The Act also established the Vulnerable Group Fund, financed through the Basic Health Care Provision Fund, health insurance levies, special government allocations, and other sources, to subsidise coverage for the indigent.
The Act alone does not enforce itself. For three years, gig workers remained outside the net — until the May 2026 directive brought them in.
The Constitutional Dimension
The NHIA directive rests on a constitutional foundation. Section 17 of the 1999 Constitution establishes, as a directive principle of state policy, that “the State shall direct its policy towards ensuring that there are adequate medical and health facilities for all persons.” This is not an optional aspiration. It is a constitutional command that informs every law, every policy, and every directive issued in the health sector.
Section 34 guarantees the right to the dignity of the human person — a right that is meaningless if a sick worker must choose between treatment and starvation. And Nigeria’s obligations extend beyond its own Constitution. The African Union’s Agenda 2063 and the International Labour Organisation’s principles on social protection both affirm that every worker, regardless of employment classification, is entitled to social security including health protection. When Nigeria signed these frameworks, it made a promise to its people. The May 2026 directive is an attempt to keep that promise.
What Must Be Done
So where do we go from here?
First, the NHIA must publish clear, sector-specific guidelines on how platforms should enrol workers, how premiums should be structured, and how compliance will be verified. Vague directives create confusion; clear rules create accountability.

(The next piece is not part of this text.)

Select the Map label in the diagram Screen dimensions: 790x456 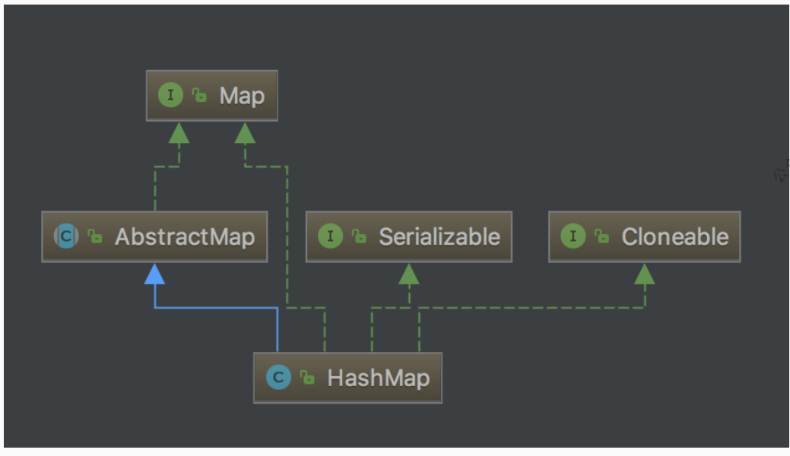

Second, the funding model must be fair. Platforms should bear a significant portion of the cost — they profit from these workers’ labour, and they externalise the risks. A shared-contribution model, with platforms paying the larger share, would recognise both the worker’s limited means and the platform’s moral responsibility.
Third, coverage must be portable. A worker’s health insurance should follow the worker, not the platform. This requires integration with the National Identification Number (NIN) system and a centralised enrolment database that transcends individual employers.
Fourth, the quality of care must match the promise of coverage. There is no dignity in an insurance card that opens the door to a clinic with no doctor, no drugs, and no electricity. The NHIA must link enrolment to facility accreditation standards that are actually enforced.
Fifth, and most importantly, we must resist the temptation to treat this as a compliance box to be ticked. The measure of success is not the number of drivers enrolled. It is whether Femi Oladipo, the next time he feels chest pain, can walk into a hospital without fear — without having to sleep in his car for two weeks to earn the right to be treated.
A Final Thought
The future of work has already arrived in Nigeria. A driver accepts a ride because an algorithm tells him to. A courier races through traffic because an app rewards speed. A delivery rider postpones treatment because illness means no income.
Technology has transformed the way Nigerians work. The law must now transform the way it protects them. Because a person’s right to healthcare should never depend on whether their employer is a company or an application on a smartphone.
The driver who delivered your lunch deserves to know that if he falls ill, someone will catch him. That is what dignity means.
•Sanu is a Nigerian lawyer and health law scholar. This column breaks down complex health laws for everyday Nigerians.